He got in using a key and went to her bedroom to remonstrate with her, losing his temper.
Miss Hingston said he accepted he put his hand over her mouth, causing bruising, and she produced a knife which, unknown to him, she kept under the bed.
Gordon said she threatened to hurt herself with it, so he took it from her and, after waving it around saying ‘silly things’, he threw it on top of a wardrobe.
The pair then fell asleep and when the police arrived in the morning he was arrested.
Gordon, of Victoria Road, pleaded guilty to common assault and taking a vehicle.
The court heard he had previous convictions, including some for violence a long time ago, and a more recent one for sending malicious texts to Miss Carter.
Rob Ross, defending, said his client is usually a ‘happy go lucky chap’ and what happened that night was uncommon.
He said prior to the incident he had been suffering from depressive moods and he then started to drink heavily.
After his arrest he went to see his GP and is receiving counselling, which he wishes to continue, and would appreciate the help of the probation service.

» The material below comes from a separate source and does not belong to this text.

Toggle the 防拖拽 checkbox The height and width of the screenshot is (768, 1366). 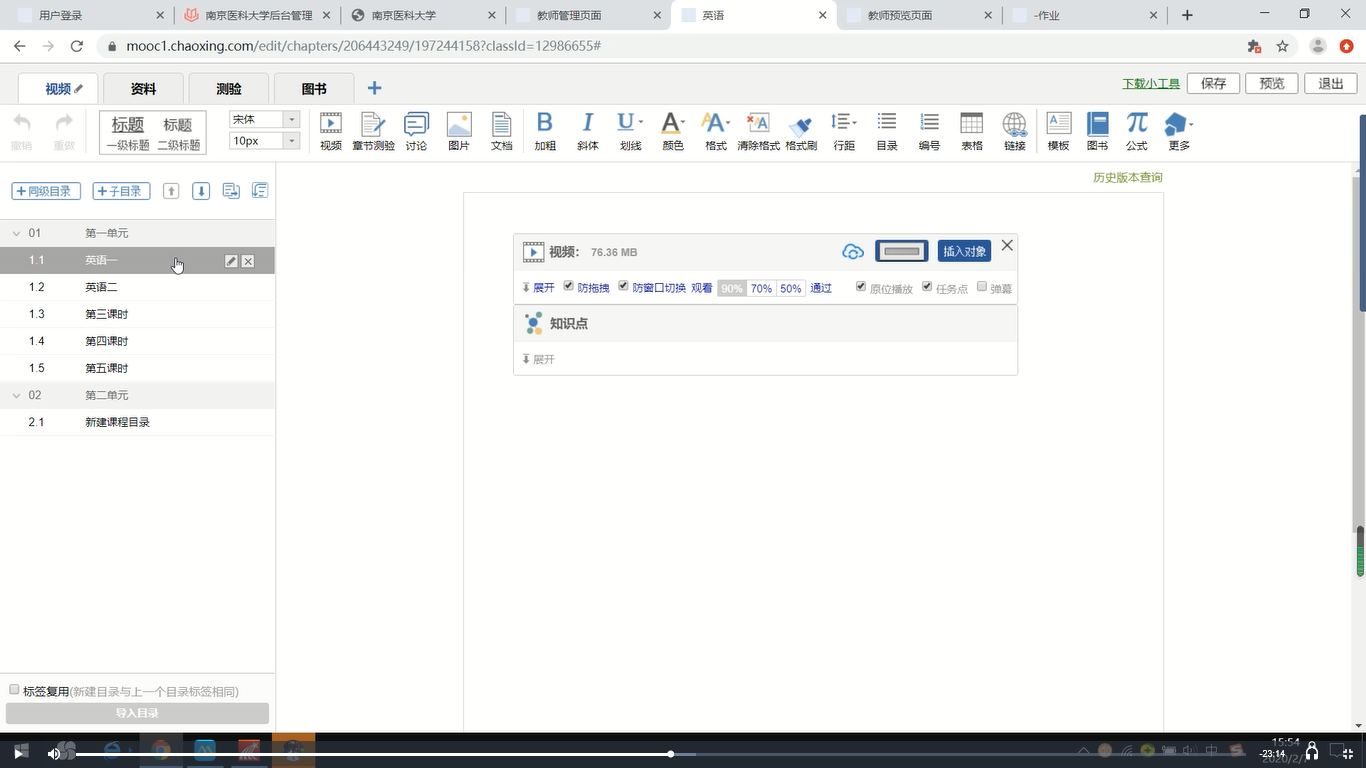click(x=569, y=286)
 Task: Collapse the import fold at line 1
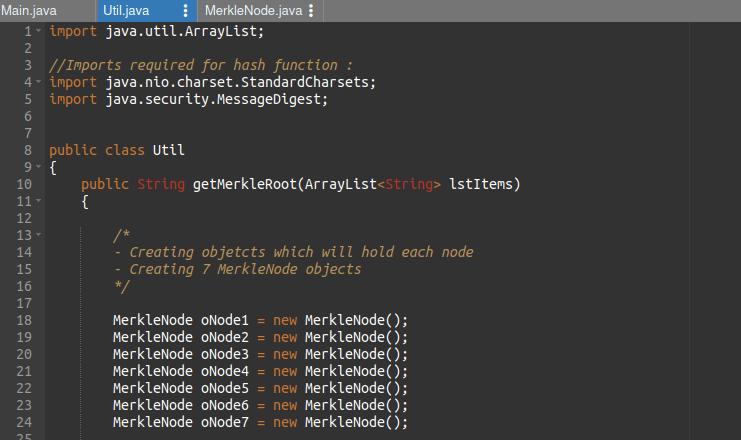[40, 31]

Passing sentence, Recorder Michael Bowes QC said: “Any form of violence towards someone with whom you are in a relationship is completely unacceptable.
“It is no less serious than violence against a stranger: people are not property. “If there is any recurrence of this behaviour you will go to prison.”
He imposed a two-year community order with an alcohol treatment requirement and told him to attend a Building Better Relationships course.